* _THE PROBLEM_
Pictures aside, write out every record exactly as it appears.

[Saved entries]
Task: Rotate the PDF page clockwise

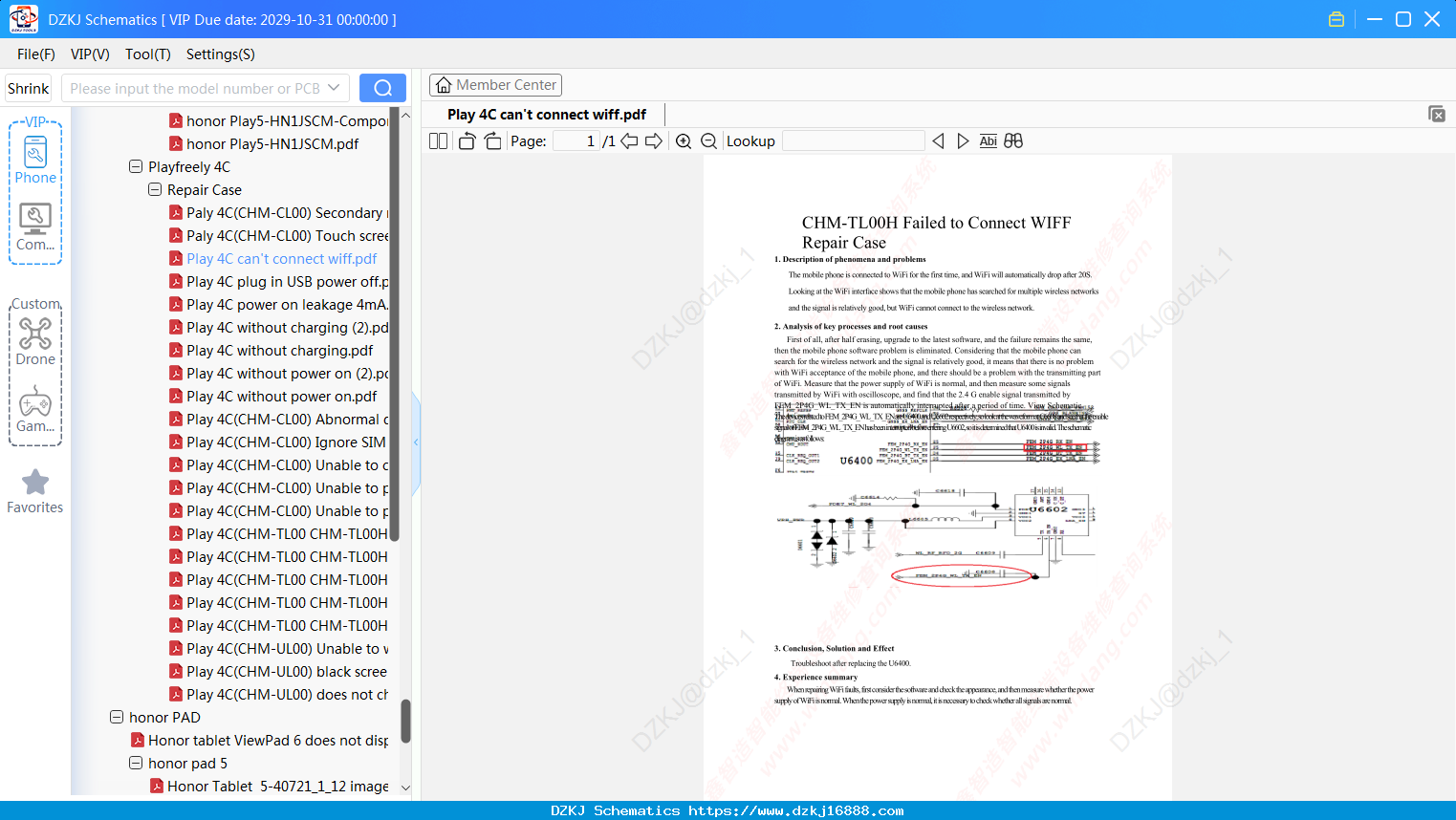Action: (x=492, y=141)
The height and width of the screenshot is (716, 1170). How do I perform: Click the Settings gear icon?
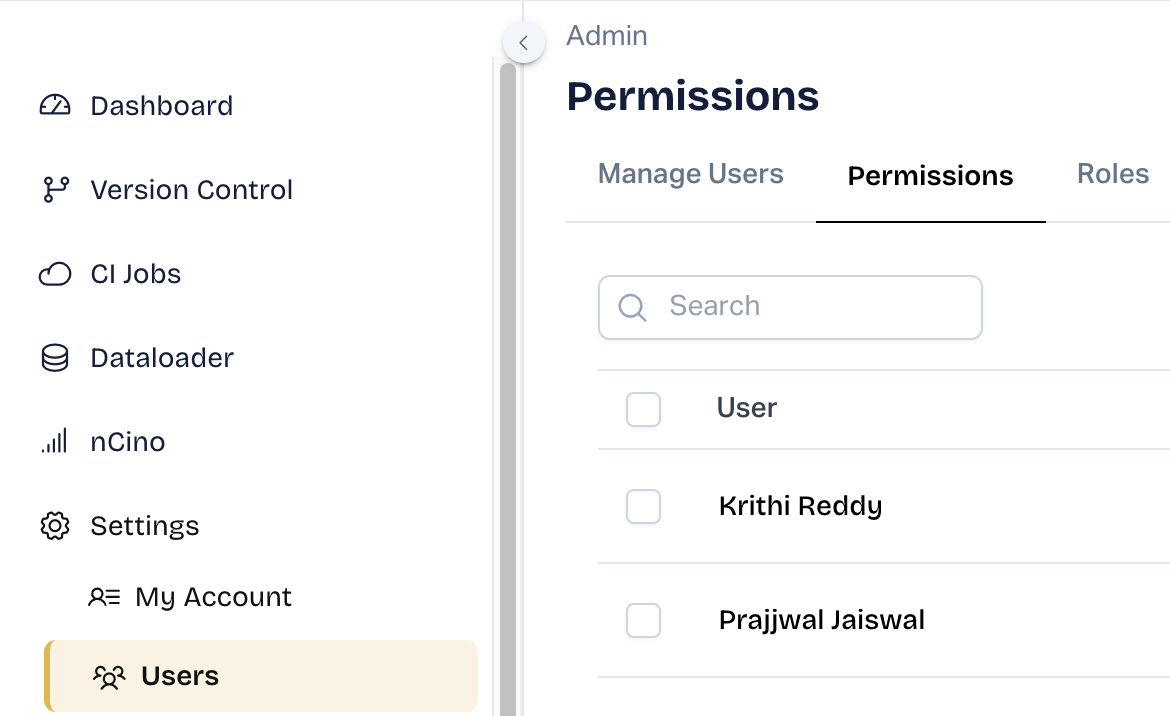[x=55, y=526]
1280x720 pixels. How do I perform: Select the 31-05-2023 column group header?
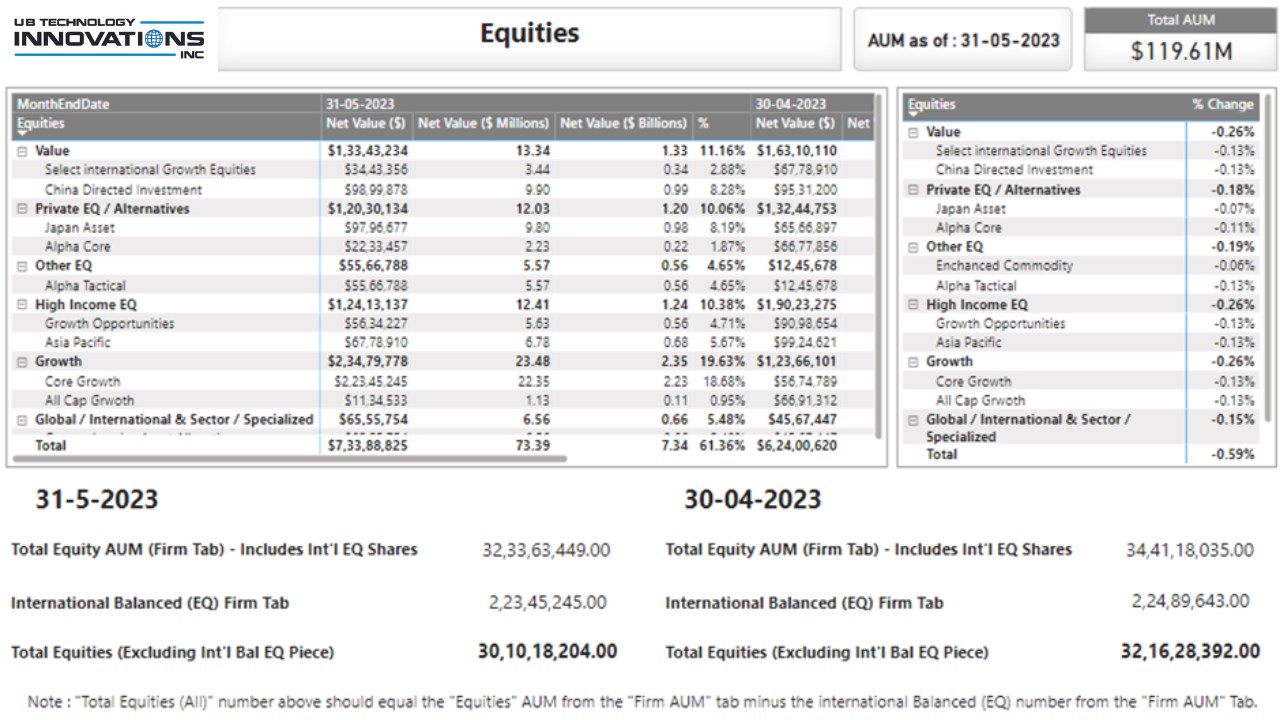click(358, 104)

* _EXERCISE ANSWER_
Task: Rotate the PDF page clockwise

Action: (x=492, y=141)
The height and width of the screenshot is (716, 1170). How do I perform: Click the Settings gear icon?
[x=55, y=526]
1280x720 pixels. How do I perform: Select the 31-05-2023 column group header?
click(358, 104)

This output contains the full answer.